POST
/
parse
curl -X 'POST' \
  'https://prod.visionapi.unsiloed.ai/parse' \
  -H 'accept: application/json' \
  -H 'api-key: your-api-key' \
  -H 'Content-Type: multipart/form-data' \
  -F 'file=@document.pdf;type=application/pdf' \
  -F 'high_resolution=true' \
  -F 'chunk_processing={"ignore_headers_and_footers": false, "target_length": 512, "tokenizer": {"Enum": "Word"}}' \
  -F 'segment_processing={"Table": {"html": "LLM", "markdown": "LLM", "extended_context": false}, "Picture": {"crop_image": "All", "html": "LLM", "markdown": "LLM", "embed_sources": ["Markdown"]}, "Formula": {"html": "LLM", "markdown": "LLM"}}' \
  -F 'error_handling=Continue' \
  -F 'segmentation_strategy=LayoutAnalysis' \
  -F 'ocr_strategy=All'
{
  "task_id": "e77a5c42-4dc1-44d0-a30e-ed191e8a8908",
  "status": "Starting",
  "file_name": "document.pdf",
  "created_at": "2025-07-18T10:42:10.545832520Z",
  "expires_at": "2025-07-18T11:42:10.545832520Z",
  "message": "Task created successfully. Use GET /parse/{task_id} to check status and retrieve results.",
  "task_url": "https://prod.visionapi.unsiloed.ai/parse/e77a5c42-4dc1-44d0-a30e-ed191e8a8908",
  "configuration": {
    "high_resolution": true,
    "chunk_processing": {
      "ignore_headers_and_footers": false,
      "target_length": 512,
      "tokenizer": {
        "Enum": "Word"
      }
    },
    "error_handling": "Continue",
    "segmentation_strategy": "LayoutAnalysis",
    "ocr_strategy": "All"
  }
}

Overview

The Parse Document endpoint processes PDF documents and breaks them into meaningful sections with detailed analysis including text extraction, image recognition, table parsing, and OCR data. This endpoint supports advanced customization options for fine-tuning the parsing behavior to match your specific use cases.
This endpoint returns a task ID for asynchronous processing. Use the GET /parse/ endpoint to check status and retrieve results when processing is complete.

Request

file
file
required
PDF file to process.
high_resolution
boolean
Whether to use high-resolution images for cropping and post-processing. (Latency penalty: ~7 seconds per page)
chunk_processing
object
Advanced chunking configuration options
segment_processing
object
Segment-specific processing configuration for different document elements
error_handling
string
Error handling strategy: “Continue”, “Fail” (default: “Continue”)
segmentation_strategy
string
Document segmentation strategy: “LayoutAnalysis” or “Page”
llm_processing
object
LLM processing configuration for enhanced content analysis
ocr_strategy
string
OCR processing strategy: “All”, “Auto”(default: “All”)

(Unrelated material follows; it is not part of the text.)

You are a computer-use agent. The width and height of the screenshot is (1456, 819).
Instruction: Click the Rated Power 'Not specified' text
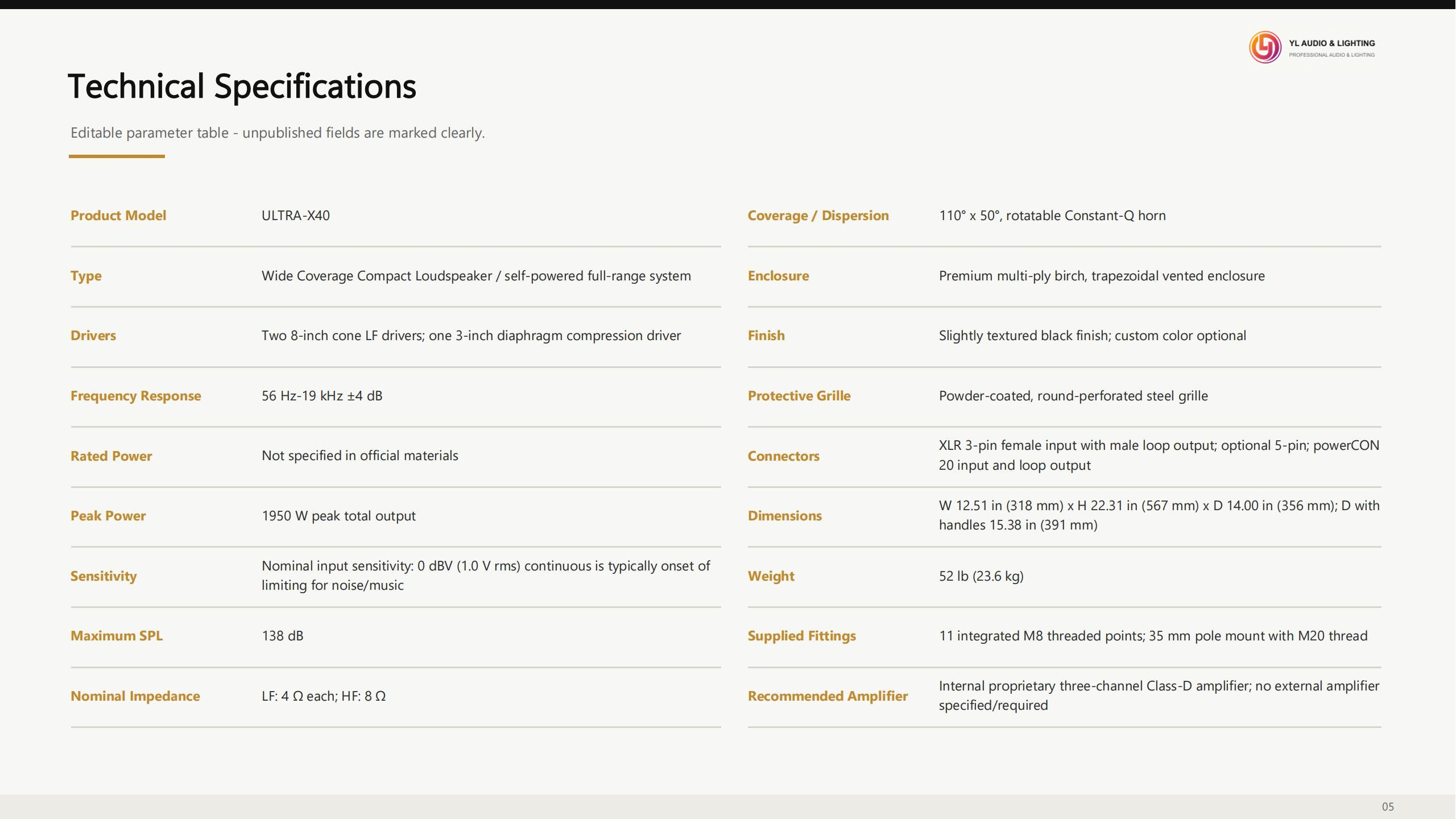coord(360,456)
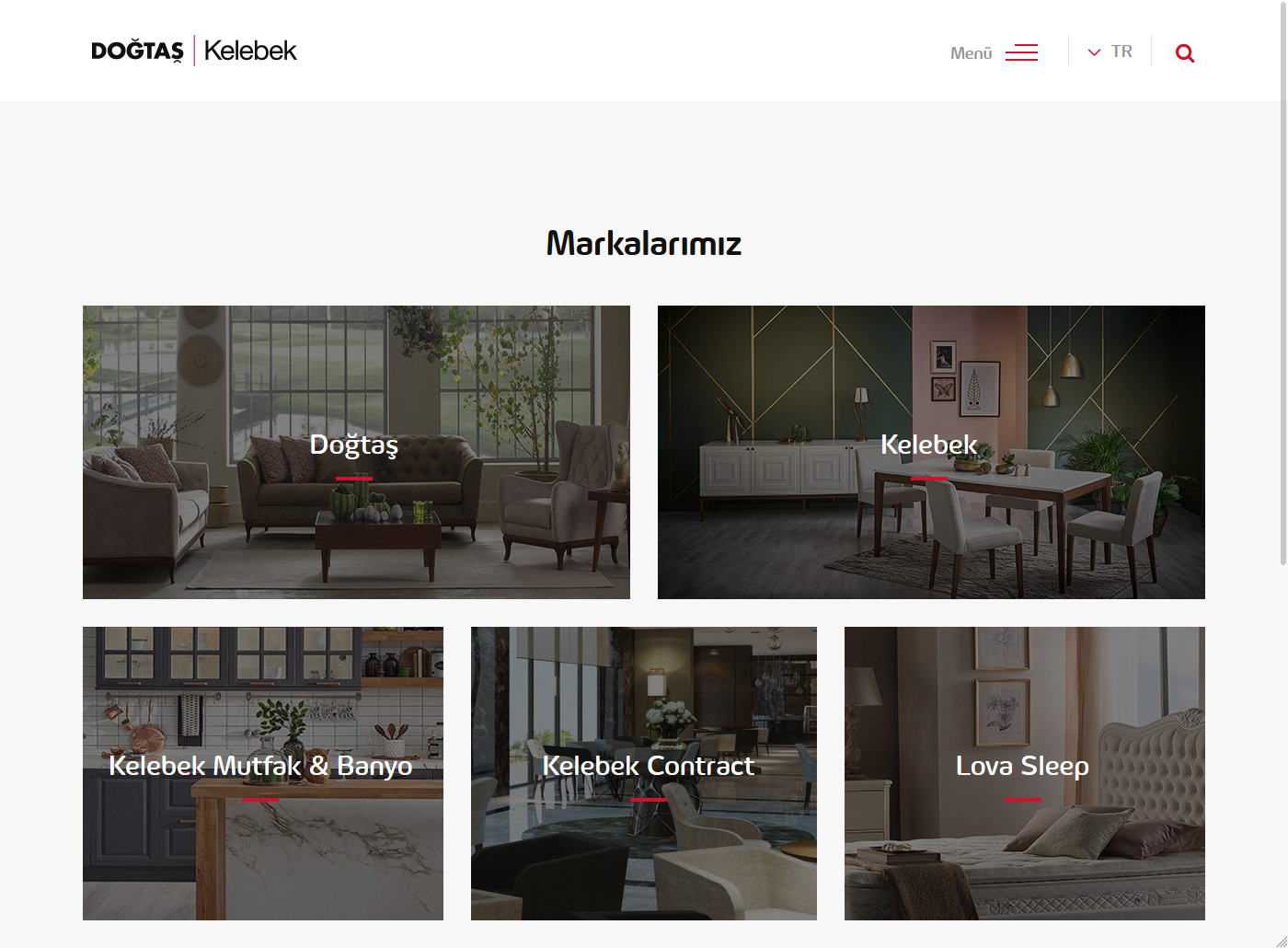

Advanced Configuration Options

Chunk Processing Configuration

The chunk_processing parameter allows fine-tuning of how document content is chunked:
{
  "chunk_processing": {
    "ignore_headers_and_footers": false,
    "target_length": 512,
    "tokenizer": {
      "Enum": "Word"
    }
  }
}
Parameters:
  • ignore_headers_and_footers (boolean, optional): Whether to exclude headers and footers from chunking.
  • target_length (number, optional): Target chunk length in tokens (default: 512)
  • tokenizer (object, optional): Tokenization strategy configuration with Enum values: “Word”, “Cl100kBase”, “XlmRobertaBase”, “BertBaseUncased”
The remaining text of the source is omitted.